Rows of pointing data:
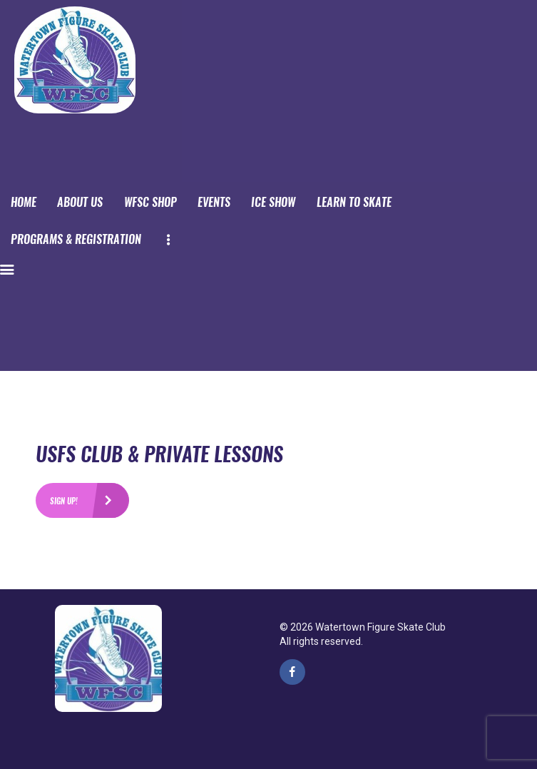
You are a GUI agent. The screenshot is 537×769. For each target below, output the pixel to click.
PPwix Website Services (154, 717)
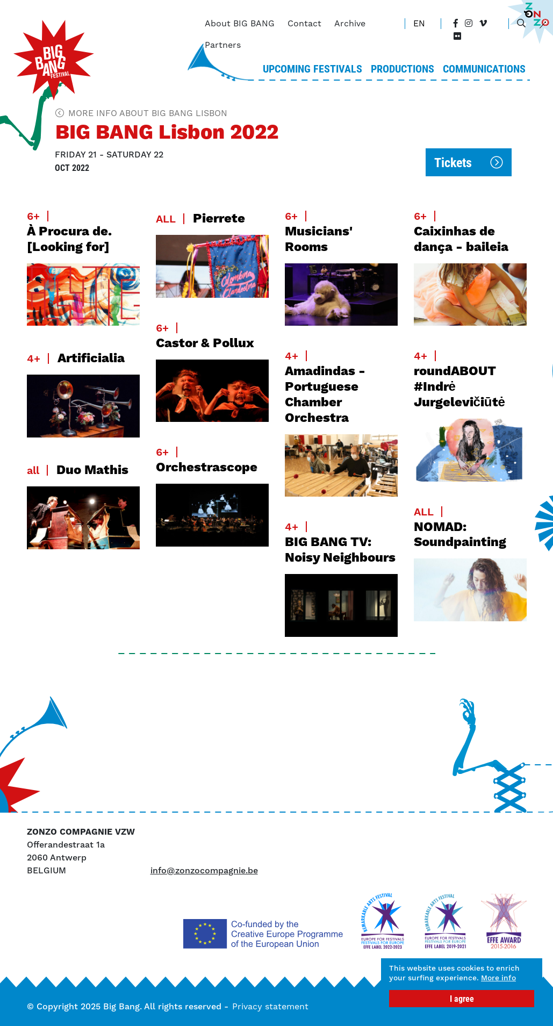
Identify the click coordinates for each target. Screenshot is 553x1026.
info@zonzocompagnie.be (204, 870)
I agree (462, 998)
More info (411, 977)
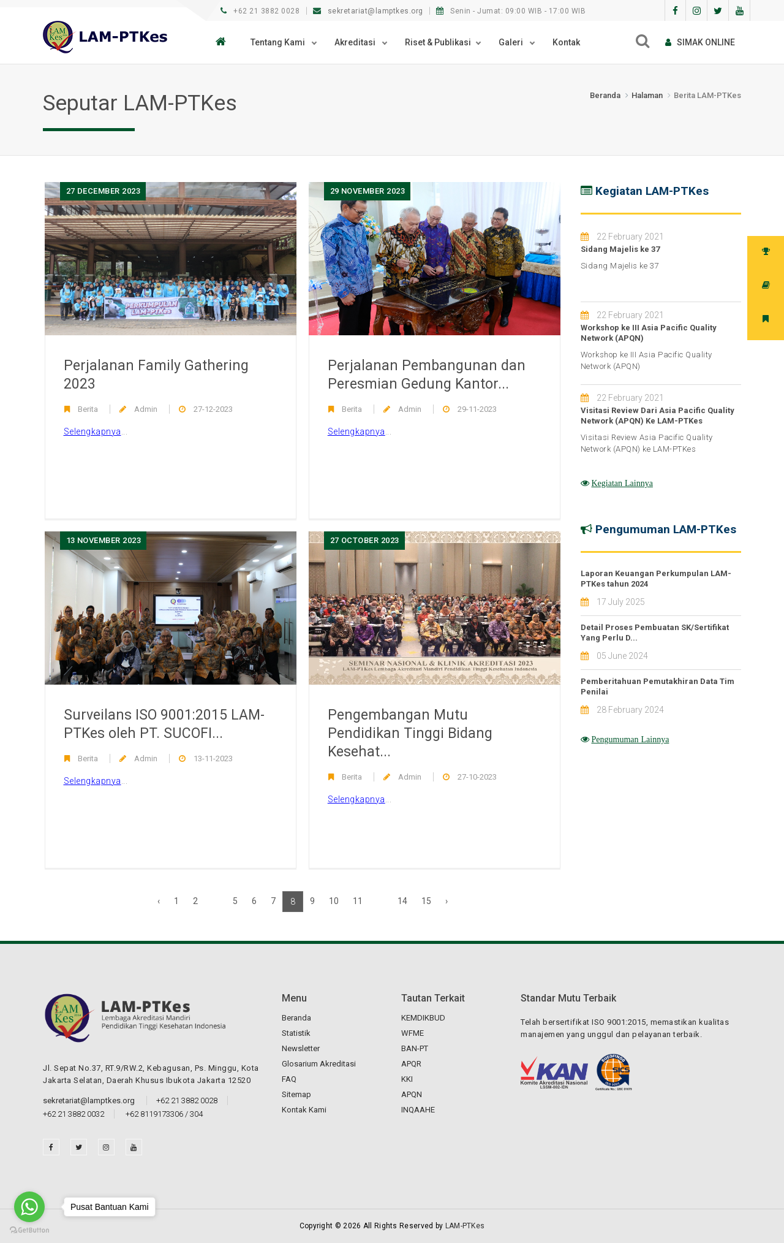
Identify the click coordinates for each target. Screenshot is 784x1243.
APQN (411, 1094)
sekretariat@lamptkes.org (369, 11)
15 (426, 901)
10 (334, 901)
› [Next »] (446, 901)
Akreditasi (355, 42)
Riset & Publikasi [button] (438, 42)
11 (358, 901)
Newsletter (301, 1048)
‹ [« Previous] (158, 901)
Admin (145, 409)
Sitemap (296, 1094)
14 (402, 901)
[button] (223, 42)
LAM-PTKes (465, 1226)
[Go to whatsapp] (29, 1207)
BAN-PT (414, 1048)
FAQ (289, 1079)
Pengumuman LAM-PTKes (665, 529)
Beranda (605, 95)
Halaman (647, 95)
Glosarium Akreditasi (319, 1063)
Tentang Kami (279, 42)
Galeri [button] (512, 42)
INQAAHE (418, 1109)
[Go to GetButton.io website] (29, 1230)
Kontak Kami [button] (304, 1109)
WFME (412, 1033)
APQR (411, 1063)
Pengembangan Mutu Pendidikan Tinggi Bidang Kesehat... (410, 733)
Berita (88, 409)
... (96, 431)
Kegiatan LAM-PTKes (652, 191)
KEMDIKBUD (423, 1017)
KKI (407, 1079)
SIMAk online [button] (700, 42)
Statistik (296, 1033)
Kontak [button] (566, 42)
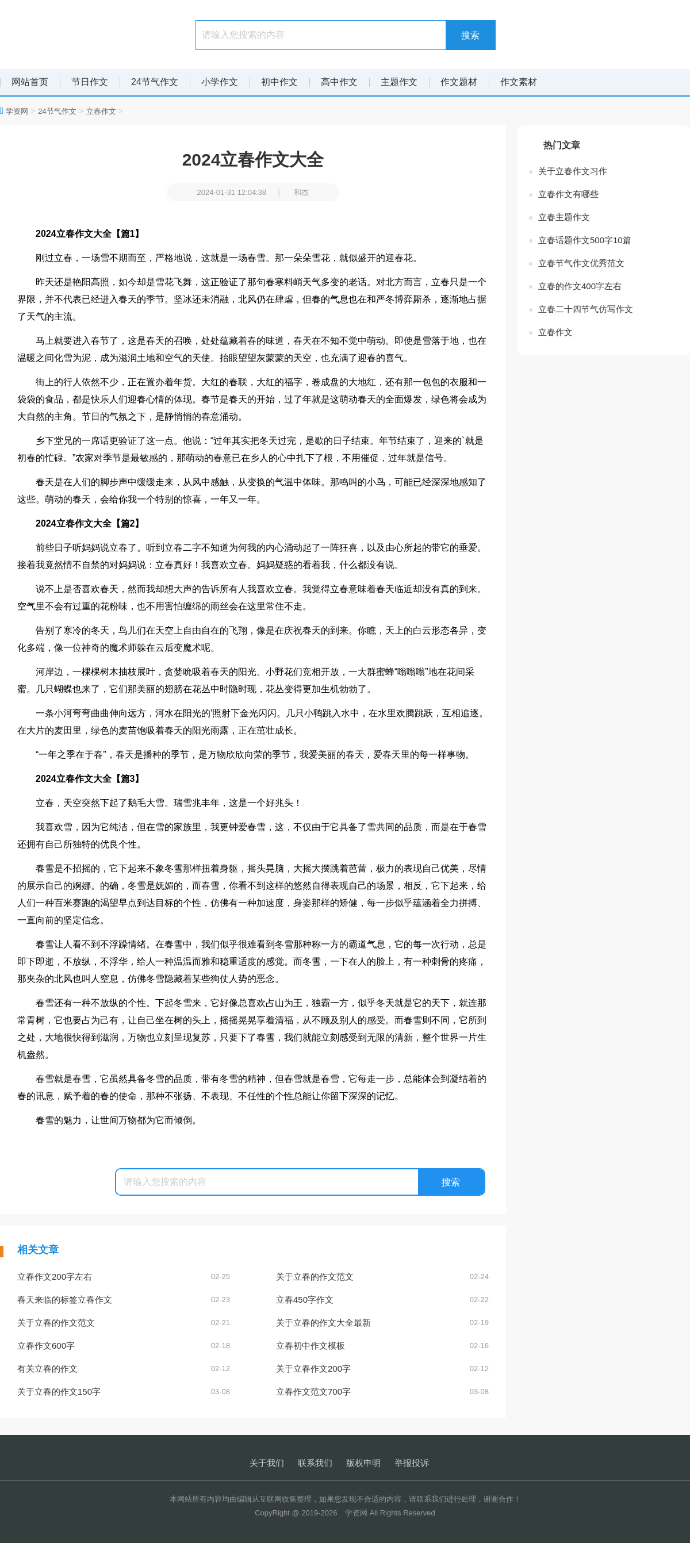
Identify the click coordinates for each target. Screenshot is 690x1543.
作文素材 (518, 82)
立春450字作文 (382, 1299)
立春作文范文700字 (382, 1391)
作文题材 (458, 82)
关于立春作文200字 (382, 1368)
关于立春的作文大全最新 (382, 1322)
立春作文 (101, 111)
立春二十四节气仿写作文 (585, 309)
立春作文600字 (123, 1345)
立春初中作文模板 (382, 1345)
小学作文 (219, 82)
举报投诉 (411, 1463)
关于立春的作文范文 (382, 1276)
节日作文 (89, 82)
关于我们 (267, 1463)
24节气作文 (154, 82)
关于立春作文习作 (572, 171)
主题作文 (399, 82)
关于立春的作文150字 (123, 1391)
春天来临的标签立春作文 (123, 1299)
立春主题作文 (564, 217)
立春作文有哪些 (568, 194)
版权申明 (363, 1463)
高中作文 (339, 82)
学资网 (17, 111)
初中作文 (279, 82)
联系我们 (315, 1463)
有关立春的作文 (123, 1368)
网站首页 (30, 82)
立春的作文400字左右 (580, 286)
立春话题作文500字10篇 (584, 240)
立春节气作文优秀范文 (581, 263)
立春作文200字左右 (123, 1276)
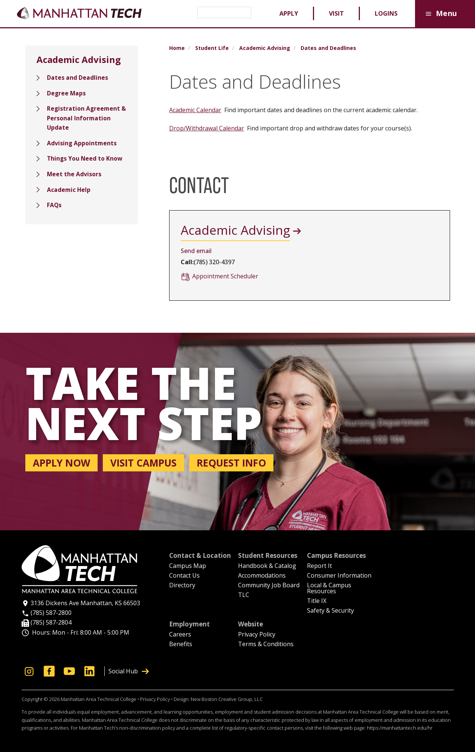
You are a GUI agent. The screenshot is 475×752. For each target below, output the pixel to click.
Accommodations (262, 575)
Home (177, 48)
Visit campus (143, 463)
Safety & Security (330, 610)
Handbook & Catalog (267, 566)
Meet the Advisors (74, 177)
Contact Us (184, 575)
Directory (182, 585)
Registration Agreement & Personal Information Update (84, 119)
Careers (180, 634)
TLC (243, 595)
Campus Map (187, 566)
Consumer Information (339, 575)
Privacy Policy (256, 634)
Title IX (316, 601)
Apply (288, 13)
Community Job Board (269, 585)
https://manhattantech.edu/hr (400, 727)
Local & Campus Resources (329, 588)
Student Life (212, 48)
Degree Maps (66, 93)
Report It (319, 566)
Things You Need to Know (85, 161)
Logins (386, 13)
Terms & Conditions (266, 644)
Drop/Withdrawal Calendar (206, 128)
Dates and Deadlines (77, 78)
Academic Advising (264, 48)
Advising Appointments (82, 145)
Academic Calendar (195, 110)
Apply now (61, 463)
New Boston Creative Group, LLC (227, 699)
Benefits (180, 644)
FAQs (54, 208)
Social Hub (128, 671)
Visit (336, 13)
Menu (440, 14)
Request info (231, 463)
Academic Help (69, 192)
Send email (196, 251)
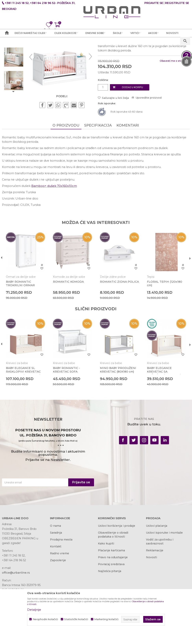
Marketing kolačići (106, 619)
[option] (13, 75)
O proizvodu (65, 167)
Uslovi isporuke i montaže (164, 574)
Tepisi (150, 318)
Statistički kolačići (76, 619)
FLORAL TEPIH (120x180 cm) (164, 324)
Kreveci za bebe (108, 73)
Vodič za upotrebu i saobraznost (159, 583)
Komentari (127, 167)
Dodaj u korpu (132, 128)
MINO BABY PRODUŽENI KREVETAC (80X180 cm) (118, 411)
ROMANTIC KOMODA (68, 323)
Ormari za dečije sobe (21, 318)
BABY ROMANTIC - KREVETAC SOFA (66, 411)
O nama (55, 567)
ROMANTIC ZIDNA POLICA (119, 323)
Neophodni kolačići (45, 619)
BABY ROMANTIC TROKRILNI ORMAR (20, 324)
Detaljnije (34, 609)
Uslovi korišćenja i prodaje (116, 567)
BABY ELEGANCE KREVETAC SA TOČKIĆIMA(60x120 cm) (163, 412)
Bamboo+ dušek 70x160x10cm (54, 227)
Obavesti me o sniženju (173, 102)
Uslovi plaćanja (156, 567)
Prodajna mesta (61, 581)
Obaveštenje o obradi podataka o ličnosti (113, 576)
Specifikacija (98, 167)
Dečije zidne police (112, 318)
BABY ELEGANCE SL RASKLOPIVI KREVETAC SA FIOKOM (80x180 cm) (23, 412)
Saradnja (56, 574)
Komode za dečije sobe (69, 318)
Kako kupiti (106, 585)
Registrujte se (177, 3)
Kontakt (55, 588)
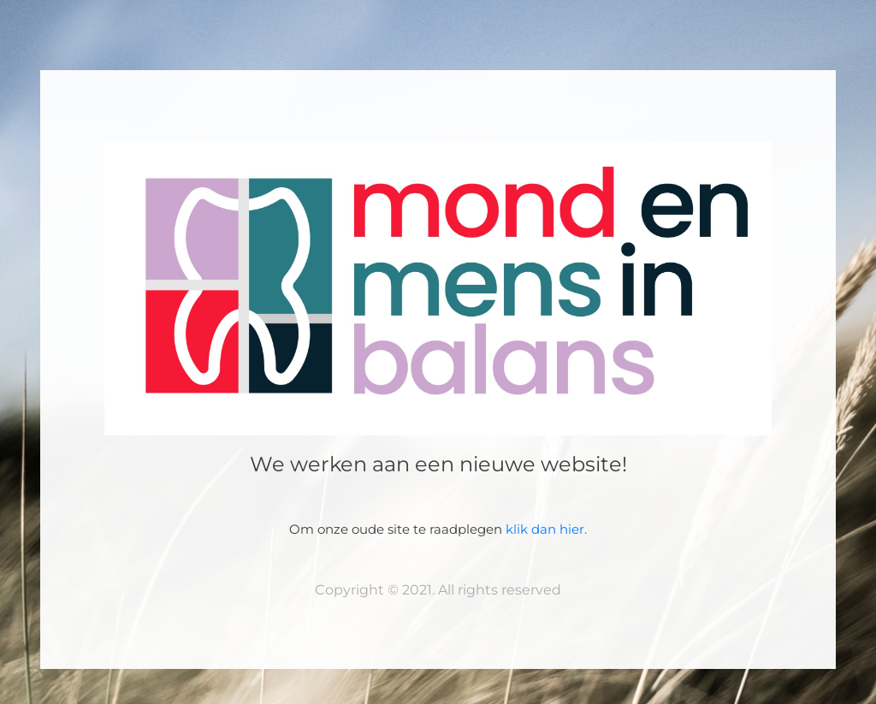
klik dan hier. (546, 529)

Exercise
Copy everything from the start of the listing down to and including the line that contains "关于立春的作文大全最新 (382, 1322)", omitting the pictures.

Response
You are a GUI agent. The screenshot is 537×769. For each target below, output the pixel to click.
PPwix Website Services (154, 717)
Identify the click coordinates for each target. Screenshot is 553x1026.
info@zonzocompagnie.be (204, 870)
I agree (462, 998)
More info (411, 977)
Identify the click coordinates for each target. Screenshot is 784x1243.
APQN (411, 1094)
sekretariat@lamptkes.org (369, 11)
15 (426, 901)
10 (334, 901)
› [Next »] (446, 901)
Akreditasi (355, 42)
Riset & Publikasi [button] (438, 42)
11 (358, 901)
Newsletter (301, 1048)
‹ [« Previous] (158, 901)
Admin (145, 409)
Sitemap (296, 1094)
14 (402, 901)
[button] (223, 42)
LAM-PTKes (465, 1226)
[Go to whatsapp] (29, 1207)
BAN-PT (414, 1048)
FAQ (289, 1079)
Pengumuman LAM-PTKes (665, 529)
Beranda (605, 95)
Halaman (647, 95)
Glosarium Akreditasi (319, 1063)
Tentang Kami (279, 42)
Galeri [button] (512, 42)
INQAAHE (418, 1109)
[Go to GetButton.io website] (29, 1230)
Kontak Kami [button] (304, 1109)
WFME (412, 1033)
APQR (411, 1063)
Pengembangan Mutu Pendidikan Tinggi Bidang Kesehat... (410, 733)
Berita (88, 409)
... (96, 431)
Kegiatan LAM-PTKes (652, 191)
KEMDIKBUD (423, 1017)
KKI (407, 1079)
SIMAk online [button] (700, 42)
Statistik (296, 1033)
Kontak [button] (566, 42)
Identify the click coordinates for each target. Screenshot is 690x1543.
作文素材 (518, 82)
立春450字作文 (382, 1299)
立春作文范文700字 (382, 1391)
作文题材 (458, 82)
关于立春作文200字 (382, 1368)
关于立春的作文大全最新 (382, 1322)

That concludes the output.